[DATA SUPPLIED — start]

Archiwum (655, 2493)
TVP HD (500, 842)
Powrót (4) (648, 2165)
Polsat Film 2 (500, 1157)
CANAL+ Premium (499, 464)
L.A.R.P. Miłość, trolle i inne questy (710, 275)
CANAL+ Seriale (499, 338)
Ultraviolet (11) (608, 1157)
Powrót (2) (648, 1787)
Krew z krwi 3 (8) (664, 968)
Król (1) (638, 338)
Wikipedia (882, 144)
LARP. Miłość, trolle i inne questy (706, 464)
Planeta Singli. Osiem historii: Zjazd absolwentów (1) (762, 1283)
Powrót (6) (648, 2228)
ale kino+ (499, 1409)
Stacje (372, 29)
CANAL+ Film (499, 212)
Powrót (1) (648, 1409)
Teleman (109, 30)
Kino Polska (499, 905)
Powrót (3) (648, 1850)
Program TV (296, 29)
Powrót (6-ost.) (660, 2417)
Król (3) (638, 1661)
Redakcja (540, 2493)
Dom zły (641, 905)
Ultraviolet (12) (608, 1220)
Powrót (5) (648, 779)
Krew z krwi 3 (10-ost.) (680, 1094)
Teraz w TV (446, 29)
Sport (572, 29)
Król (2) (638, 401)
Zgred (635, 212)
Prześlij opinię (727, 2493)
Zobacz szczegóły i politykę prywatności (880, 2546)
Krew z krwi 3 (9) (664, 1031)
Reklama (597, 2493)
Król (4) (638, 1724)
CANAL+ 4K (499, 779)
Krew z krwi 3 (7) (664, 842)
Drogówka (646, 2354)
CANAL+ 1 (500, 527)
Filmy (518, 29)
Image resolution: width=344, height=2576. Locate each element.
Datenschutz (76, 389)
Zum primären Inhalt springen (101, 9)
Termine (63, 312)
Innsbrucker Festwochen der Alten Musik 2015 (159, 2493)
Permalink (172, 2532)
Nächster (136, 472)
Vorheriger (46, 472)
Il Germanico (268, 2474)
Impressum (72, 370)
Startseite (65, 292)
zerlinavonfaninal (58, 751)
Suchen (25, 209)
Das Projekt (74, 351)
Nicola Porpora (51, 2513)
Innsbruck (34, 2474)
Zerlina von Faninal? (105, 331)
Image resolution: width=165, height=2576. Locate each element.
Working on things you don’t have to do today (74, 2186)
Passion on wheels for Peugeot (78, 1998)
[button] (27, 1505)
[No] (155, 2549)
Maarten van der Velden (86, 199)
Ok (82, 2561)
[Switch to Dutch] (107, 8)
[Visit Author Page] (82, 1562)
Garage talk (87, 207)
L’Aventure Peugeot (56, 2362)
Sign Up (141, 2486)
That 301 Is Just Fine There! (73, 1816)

[DATA SUPPLIED — finish]

EXERCISE INSTRUCTIONS:
Out of the records above, pull each line containing the word "resolution".

TASK ANSWER:
Image resolution: width=344, height=2576. Locate each element.
Image resolution: width=165, height=2576. Locate each element.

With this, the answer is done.